Background information
- Also known as: DJWS
- Born: Paul Edward Blair September 20, 1978 (age 47) Youngstown, Ohio, U.S.
- Origin: Chicago, Illinois, U.S.
- Occupations: Producer; DJ;
- Website: djwhiteshadow.com

= DJ White Shadow =

American music producer, musician, songwriter and DJ

Paul Edward Blair (born September 20, 1978), known by his stage name DJ White Shadow and sometimes written as DJWS, is an American music producer, musician, songwriter and DJ. He served as a producer for Lady Gaga's albums, Born This Way and Artpop. Blair also produced and wrote songs with Gaga on the soundtrack for the 2018 film, A Star Is Born. He has played in numerous cities throughout the United States and has toured as a headliner. Blair has also toured with Lady Gaga internationally.

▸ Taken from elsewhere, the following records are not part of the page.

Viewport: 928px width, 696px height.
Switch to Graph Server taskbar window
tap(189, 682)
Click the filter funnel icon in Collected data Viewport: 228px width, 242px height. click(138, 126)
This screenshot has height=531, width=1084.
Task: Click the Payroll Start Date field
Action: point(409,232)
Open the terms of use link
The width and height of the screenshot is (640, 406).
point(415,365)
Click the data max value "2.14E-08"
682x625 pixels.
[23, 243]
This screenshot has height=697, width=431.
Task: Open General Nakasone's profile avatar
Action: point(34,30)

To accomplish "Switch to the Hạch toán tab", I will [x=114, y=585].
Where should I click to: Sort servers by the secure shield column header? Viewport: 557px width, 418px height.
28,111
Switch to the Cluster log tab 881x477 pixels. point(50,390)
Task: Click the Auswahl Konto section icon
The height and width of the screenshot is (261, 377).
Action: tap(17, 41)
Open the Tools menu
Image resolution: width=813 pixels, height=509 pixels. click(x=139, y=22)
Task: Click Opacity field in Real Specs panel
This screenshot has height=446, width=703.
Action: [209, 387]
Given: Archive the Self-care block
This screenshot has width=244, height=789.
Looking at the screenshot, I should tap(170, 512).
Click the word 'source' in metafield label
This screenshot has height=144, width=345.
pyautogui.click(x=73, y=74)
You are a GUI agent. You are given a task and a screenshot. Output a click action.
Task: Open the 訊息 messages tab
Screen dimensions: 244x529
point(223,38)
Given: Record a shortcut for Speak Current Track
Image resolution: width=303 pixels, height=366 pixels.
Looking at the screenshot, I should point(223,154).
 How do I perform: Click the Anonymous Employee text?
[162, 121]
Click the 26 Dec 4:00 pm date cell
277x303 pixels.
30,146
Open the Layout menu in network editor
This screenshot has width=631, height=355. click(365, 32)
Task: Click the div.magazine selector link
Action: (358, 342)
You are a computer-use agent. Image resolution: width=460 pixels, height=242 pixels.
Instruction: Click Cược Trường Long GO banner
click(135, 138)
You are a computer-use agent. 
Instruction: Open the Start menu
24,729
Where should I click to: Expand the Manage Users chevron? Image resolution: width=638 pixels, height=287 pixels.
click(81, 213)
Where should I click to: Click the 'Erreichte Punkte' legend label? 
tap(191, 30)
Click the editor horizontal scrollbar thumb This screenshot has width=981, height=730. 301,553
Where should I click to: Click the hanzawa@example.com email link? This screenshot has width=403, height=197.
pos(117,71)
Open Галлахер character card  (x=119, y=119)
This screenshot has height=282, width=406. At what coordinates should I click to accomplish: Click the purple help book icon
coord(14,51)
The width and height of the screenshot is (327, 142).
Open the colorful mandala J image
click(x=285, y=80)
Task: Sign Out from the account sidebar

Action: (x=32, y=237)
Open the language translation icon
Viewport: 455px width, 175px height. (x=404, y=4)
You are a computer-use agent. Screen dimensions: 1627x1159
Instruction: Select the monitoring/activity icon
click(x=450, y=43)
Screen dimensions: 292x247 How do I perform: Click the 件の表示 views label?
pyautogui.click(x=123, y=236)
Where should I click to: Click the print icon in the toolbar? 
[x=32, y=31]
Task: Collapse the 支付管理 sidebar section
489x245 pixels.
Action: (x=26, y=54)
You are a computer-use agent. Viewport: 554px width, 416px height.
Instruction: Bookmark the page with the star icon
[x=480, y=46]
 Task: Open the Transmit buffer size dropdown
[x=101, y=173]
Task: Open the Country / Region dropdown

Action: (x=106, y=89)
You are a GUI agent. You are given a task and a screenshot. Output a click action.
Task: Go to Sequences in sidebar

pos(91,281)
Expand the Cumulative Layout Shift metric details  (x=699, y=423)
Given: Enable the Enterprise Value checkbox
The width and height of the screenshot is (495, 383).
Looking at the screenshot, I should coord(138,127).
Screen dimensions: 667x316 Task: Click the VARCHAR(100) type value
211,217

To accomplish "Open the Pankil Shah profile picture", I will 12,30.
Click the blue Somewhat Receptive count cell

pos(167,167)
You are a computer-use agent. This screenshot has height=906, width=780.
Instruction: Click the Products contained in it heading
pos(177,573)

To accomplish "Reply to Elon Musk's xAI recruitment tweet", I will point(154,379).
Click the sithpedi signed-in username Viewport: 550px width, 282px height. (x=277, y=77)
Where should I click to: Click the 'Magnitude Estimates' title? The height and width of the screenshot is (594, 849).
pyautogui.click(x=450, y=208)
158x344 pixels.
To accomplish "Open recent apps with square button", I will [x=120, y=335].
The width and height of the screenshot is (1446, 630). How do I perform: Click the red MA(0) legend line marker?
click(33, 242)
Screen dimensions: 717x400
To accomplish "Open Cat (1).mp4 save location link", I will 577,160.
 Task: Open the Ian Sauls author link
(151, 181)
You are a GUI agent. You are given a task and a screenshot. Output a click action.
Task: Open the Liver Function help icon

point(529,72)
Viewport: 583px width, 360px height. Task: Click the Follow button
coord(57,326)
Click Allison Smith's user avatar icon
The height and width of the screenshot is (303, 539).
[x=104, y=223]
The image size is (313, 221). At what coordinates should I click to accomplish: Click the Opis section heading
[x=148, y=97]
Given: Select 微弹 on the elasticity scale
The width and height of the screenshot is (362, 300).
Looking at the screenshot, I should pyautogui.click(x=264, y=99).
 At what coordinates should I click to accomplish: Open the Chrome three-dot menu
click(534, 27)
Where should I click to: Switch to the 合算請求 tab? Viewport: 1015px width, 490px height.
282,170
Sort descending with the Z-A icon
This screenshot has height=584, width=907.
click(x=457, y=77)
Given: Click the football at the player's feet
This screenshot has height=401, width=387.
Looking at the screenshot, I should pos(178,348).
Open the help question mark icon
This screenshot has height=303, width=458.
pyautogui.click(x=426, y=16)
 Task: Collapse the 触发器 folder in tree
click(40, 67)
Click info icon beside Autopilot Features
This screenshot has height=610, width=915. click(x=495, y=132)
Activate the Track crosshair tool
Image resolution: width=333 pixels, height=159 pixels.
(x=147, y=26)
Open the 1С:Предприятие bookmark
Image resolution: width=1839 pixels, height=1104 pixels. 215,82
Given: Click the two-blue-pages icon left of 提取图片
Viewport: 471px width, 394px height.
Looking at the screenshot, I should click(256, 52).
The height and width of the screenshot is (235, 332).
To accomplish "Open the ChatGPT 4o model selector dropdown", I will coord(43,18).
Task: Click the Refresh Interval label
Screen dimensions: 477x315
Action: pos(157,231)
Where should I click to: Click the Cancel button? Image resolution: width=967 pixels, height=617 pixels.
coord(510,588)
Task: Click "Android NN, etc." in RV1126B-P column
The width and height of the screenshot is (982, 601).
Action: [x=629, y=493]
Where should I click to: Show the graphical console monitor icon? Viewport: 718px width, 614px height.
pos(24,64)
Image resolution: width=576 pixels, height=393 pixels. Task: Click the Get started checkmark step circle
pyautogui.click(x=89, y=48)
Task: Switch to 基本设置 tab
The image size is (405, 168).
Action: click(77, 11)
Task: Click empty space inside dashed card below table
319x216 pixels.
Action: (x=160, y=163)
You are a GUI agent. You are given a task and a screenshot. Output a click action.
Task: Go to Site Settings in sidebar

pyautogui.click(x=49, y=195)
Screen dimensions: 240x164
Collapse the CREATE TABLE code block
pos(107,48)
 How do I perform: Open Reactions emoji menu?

In addition to his writing and producing, he has released three EPs as part of a Trilogy through DECON Records. Blair was featured in the Anheuser-Busch Pac-Man commercial for Super Bowl XLIX, the song for which he remixed using the original Pac-Man music. His remixes have appeared in other television commercials including for Beats by Dre. Blair won a Grammy Award in 2020 for his work on the A Star Is Born soundtrack.

Outside of music, Blair is a Non-fungible token (NFT) enthusiast and collector. He has collaborated on NFT projects and also launched his own social token ($DJWS) in 2022.

==Early life and education==
Paul Edward Blair spent his younger years on a farm in Ohio and started collecting records when he was in second grade. His family moved to Detroit, Michigan, when he was in fifth grade and he purchased his first set of turntables at the age of 16. Growing up in Detroit, he used to sneak out of his house to go to Techno shows when he was 15 years old. Blair learned Japanese when he was younger and attended Western Michigan University where he studied international business. His first year at WMU, he entered a Japanese exchange program in order to study abroad.

Blair was 17 when he held his first residency, playing at the Delta Market while attending college in Takamatsu, Japan. He got the residency by asking the owner to play some records one night at the bar. The owner invited Blair back to play every Thursday night which turned into his first official residency. Despite performing as a DJ earlier in his lifetime, it was in Japan that he started getting paid to perform.

==Career==
After returning from Japan, Blair worked in various clubs and performed at parties throughout the midwest. He gained prominence in the Detroit techno scene and moved around from Detroit to New York prior to settling in Chicago. He eventually began playing for corporate clients that included Google, Nike, Playboy, and Guinness. He held residence at it-nightspot Hyde in Los Angeles where he eventually ran into Lady Gaga.

Blair met Lady Gaga during one of his shows in Los Angeles, and went on to help write and produce nine songs on her second studio album, Born This Way. He co-wrote and produced the album's title track "Born This Way" which went to number one on various charts and was nominated for a Grammy Award. Following the release of the album, Blair toured with Gaga for two years, performing with Gaga and working on different projects. Blair continued to work with Gaga, co-writing and producing much of her Artpop album which was released in 2013. He co-wrote the lead single "Applause" which reached #1 on numerous charts and was performed live by Gaga at the 2013 MTV Video Music Awards. For Artpop, Blair worked with Gaga recording 70 to 100 songs, later performing at ArtRave, a two-day event hosted by Gaga to promote the album. Blair is also credited with partnering R Kelly with Lady Gaga for the song "Do What U Want", the second song from the album, also remixing a version of the song.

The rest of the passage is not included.